Independence Day took on new meaning this year as North Korea allegedly launched cyberattacks against the U.S. and South Korea. Twenty-five Web sites, including those of the Federal Trade Commission, the Secret Service, the Transportation Department, and The Washington Post, were shut down July 4 by a cyberattack allegedly from North Korean hackers, the Associated Press reported.
Access requests formed by malware crippled the Web sites of South Korea's presidential office, defense ministry, and the National Assembly, the South Korea Communications Commission reported.
The National Intelligence Service in South Korea told South Korean lawmakers Wednesday that North Korea was behind the attacks, according to the AP, citing an aide to one of the lawmakers.
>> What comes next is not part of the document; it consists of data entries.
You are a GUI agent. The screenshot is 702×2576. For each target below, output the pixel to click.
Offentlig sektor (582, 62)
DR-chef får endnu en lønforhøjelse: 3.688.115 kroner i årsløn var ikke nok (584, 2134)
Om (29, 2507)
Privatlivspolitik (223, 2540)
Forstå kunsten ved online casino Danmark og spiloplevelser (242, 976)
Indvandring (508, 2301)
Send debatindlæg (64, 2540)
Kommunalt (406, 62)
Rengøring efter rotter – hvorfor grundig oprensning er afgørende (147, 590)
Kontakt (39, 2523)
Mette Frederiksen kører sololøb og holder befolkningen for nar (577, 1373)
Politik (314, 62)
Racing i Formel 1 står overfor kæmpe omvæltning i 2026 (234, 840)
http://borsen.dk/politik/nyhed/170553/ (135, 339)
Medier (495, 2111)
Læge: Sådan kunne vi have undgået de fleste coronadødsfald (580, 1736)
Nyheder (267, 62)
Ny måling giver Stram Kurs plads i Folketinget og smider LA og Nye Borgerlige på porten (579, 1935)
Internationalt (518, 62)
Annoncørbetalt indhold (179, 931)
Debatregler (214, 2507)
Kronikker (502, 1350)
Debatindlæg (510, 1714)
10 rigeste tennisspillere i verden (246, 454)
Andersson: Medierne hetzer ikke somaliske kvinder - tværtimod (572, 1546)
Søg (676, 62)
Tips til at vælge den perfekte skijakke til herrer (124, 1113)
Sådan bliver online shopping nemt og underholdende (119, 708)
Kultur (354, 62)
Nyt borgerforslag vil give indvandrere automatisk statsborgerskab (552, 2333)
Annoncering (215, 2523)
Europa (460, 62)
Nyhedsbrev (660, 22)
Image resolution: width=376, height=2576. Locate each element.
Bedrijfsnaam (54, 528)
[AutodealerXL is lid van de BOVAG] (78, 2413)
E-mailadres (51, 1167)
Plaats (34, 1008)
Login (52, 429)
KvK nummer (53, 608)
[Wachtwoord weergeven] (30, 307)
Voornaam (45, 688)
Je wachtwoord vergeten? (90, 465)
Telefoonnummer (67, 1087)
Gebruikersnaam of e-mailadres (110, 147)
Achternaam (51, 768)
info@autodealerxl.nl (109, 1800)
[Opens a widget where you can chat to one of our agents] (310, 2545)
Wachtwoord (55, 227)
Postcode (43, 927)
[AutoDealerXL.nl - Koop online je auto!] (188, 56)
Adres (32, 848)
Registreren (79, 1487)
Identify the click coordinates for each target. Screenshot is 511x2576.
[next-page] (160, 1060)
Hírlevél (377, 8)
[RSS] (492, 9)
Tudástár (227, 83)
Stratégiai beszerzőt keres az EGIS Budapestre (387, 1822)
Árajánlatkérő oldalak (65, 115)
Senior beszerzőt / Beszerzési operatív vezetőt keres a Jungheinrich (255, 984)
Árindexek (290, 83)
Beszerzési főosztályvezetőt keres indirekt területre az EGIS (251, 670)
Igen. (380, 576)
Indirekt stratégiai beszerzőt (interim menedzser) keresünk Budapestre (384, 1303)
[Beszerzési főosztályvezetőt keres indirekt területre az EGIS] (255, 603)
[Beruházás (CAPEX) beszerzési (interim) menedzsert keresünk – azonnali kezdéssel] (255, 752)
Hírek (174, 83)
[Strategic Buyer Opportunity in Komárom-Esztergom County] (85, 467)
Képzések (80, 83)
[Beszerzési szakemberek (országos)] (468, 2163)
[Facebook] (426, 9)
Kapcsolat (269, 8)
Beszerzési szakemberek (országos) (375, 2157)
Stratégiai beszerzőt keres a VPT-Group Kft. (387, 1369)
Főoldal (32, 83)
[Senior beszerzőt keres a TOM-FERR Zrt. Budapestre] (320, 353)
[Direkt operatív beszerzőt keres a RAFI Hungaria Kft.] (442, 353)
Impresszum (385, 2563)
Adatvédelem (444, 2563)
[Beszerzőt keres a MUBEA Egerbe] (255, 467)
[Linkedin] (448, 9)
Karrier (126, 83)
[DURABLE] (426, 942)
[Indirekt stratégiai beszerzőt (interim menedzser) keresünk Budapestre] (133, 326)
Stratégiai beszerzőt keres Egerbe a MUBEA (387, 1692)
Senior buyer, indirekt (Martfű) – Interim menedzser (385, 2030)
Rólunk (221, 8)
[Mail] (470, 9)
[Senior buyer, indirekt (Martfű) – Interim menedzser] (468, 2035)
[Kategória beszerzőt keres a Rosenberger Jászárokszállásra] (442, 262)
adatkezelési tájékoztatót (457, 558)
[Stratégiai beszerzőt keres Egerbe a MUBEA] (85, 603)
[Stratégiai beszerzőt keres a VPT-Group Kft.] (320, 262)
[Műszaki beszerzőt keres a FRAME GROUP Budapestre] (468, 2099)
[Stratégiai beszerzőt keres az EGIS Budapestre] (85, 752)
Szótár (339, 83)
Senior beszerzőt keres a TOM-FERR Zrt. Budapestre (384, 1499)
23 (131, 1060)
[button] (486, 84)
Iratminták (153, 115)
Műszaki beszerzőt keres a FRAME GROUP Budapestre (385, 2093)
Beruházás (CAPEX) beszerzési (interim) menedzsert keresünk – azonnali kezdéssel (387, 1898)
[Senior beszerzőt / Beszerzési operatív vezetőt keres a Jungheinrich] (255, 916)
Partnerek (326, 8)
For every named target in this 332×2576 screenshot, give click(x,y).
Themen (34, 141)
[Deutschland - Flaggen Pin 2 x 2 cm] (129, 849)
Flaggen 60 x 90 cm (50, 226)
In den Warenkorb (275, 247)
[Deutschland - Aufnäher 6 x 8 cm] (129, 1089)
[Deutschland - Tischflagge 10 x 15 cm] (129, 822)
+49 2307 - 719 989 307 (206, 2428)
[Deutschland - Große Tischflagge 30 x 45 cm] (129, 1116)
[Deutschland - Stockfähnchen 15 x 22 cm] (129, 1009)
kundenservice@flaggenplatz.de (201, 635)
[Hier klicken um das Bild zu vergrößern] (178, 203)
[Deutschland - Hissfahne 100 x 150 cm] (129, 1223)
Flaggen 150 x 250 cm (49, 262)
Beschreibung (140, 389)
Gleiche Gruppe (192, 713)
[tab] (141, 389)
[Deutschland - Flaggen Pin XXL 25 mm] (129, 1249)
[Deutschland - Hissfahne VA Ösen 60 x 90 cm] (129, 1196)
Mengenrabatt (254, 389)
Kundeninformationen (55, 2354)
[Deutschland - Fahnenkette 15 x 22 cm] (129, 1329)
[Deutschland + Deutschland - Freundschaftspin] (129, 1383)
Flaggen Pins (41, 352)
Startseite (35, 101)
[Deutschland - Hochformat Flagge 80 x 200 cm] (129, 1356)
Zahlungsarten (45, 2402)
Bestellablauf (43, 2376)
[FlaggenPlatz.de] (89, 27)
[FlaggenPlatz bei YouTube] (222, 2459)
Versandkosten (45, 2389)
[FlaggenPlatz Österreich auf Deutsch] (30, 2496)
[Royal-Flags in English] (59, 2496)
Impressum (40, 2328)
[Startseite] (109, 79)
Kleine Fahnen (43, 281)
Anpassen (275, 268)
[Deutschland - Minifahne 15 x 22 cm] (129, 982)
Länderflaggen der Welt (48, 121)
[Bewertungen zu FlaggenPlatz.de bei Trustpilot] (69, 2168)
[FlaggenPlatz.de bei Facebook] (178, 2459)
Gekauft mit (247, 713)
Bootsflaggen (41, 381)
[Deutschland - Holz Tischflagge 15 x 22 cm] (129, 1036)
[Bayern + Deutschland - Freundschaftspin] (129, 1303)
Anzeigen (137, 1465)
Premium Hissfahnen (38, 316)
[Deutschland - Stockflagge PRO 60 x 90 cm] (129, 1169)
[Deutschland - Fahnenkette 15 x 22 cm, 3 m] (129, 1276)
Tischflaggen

NIS, South Korea's spy agency, said it could not confirm the report but was working with officials in the U.S.
The U.S. Department of Homeland Security has issued a notice to federal agencies on handling such attacks. "We see attacks on federal networks every day, and measures in place have minimized the impact to federal Web sites," spokesperson Amy Kudwa told Reuters.
Denial of Service
Both U.S. and South Korean Web sites were hit with denial-of-service attacks. DoS attacks often are intended to prevent a Web site or Internet service from functioning properly, temporarily or indefinitely. A DoS attack overwhelms a target with resource requests for bandwidth or server availability.
Typically, attackers have far less bandwidth per machine and need to band together to facilitate DoS attacks, according to Jose Nazario, a security analyst with Arbor Networks. In this case, 12,000 personal computers in South Korea and 8,000 in the U.S. were hijacked to bring down government, financial institutions, and media Web sites.
Politically motivated DoS attacks have increased around the world both by number and severity, according to Nazario. Notable examples include Olympic Web sites taken down by hackers in Korea in 2002, Web sites in Estonia taken down in April 2007, attacks between Russia and Ukraine, and China's DoS attacks against Cable News Network's Web site.
A security specialist who was part of the team that discovered the McColo spamming botnet has a different take on the attacks. "What confuses this whole image is the suspected political rhetoric, as shown from some press sources regarding North Korea or China," said Jart Armin of HostExploit. "Of course, as this is repeated around the Internet, the word 'suspected' is soon lost in translation."
"In fact these DoS attacks are from remote file inclusion (RFI) hackers using compromised servers in such places as Morocco and Malaysia," Armin added. "The hackers themselves are of Indonesia and Brazil origin, some of which were also clients of 3FN (a rogue ISP that hosts botnets and other illegal malicious content) before their closedown by the FTC."
DoS attacks violate both the Internet Architecture Board's Internet Proper Use Policy and the acceptable-use policies of nearly all Internet service providers.
On Wednesday, most of the more than two dozen Web sites attacked were back to normal, while others were still not up and running at full capacity, thanks to hackers who initiated additional attacks on seven other Web sites, including Ahnlab, a company that provides online security services, according to the Korean press agency Yonhap News.
The NIS said U.S. authorities are cooperating to track down those responsible for the attacks.